**Dataset entries**
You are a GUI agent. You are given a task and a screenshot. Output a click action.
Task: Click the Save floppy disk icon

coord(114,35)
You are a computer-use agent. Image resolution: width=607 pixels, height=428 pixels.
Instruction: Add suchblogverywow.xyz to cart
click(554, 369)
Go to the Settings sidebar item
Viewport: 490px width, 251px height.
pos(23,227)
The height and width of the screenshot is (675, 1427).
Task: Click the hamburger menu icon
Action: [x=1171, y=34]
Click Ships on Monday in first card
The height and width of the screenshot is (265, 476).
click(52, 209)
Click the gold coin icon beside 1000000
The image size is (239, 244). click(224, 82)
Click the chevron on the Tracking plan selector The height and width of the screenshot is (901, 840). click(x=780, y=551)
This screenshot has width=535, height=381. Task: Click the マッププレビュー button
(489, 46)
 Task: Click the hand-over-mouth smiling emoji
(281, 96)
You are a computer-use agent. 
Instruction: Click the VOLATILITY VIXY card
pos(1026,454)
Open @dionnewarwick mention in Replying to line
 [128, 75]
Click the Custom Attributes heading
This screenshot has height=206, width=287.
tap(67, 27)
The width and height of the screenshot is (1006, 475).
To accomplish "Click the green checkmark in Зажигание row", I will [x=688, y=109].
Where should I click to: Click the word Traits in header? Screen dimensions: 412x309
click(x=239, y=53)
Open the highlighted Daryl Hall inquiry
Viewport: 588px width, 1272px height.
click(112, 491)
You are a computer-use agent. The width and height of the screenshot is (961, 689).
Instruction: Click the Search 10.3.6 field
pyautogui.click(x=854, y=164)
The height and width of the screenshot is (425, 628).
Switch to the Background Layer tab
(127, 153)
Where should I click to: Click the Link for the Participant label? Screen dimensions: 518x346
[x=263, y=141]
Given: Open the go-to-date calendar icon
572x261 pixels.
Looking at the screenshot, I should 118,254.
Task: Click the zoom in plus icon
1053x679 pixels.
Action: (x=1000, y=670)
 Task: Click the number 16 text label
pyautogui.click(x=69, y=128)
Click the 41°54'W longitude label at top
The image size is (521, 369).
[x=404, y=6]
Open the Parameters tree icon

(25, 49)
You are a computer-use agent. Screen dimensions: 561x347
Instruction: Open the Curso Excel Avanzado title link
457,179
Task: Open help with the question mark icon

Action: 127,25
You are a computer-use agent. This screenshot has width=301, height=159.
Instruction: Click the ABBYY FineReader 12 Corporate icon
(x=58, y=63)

**Exercise instructions**
Taking the line with "This screenshot has width=535, height=381." as the first, copy every line through the end of the entries above exactly, with no others.

**Answer section**
This screenshot has width=535, height=381. Task: Click the マッププレビュー button
(489, 46)
 Task: Click the hand-over-mouth smiling emoji
(281, 96)
You are a computer-use agent. 
Instruction: Click the VOLATILITY VIXY card
pos(1026,454)
Open @dionnewarwick mention in Replying to line
 [128, 75]
Click the Custom Attributes heading
This screenshot has height=206, width=287.
tap(67, 27)
The width and height of the screenshot is (1006, 475).
To accomplish "Click the green checkmark in Зажигание row", I will [x=688, y=109].
Where should I click to: Click the word Traits in header? Screen dimensions: 412x309
click(x=239, y=53)
Open the highlighted Daryl Hall inquiry
Viewport: 588px width, 1272px height.
click(112, 491)
You are a computer-use agent. The width and height of the screenshot is (961, 689).
Instruction: Click the Search 10.3.6 field
pyautogui.click(x=854, y=164)
The height and width of the screenshot is (425, 628).
Switch to the Background Layer tab
(127, 153)
Where should I click to: Click the Link for the Participant label? Screen dimensions: 518x346
[x=263, y=141]
Given: Open the go-to-date calendar icon
572x261 pixels.
Looking at the screenshot, I should 118,254.
Task: Click the zoom in plus icon
1053x679 pixels.
Action: (x=1000, y=670)
 Task: Click the number 16 text label
pyautogui.click(x=69, y=128)
Click the 41°54'W longitude label at top
The image size is (521, 369).
[x=404, y=6]
Open the Parameters tree icon

(25, 49)
You are a computer-use agent. Screen dimensions: 561x347
Instruction: Open the Curso Excel Avanzado title link
457,179
Task: Open help with the question mark icon

Action: 127,25
You are a computer-use agent. This screenshot has width=301, height=159.
Instruction: Click the ABBYY FineReader 12 Corporate icon
(x=58, y=63)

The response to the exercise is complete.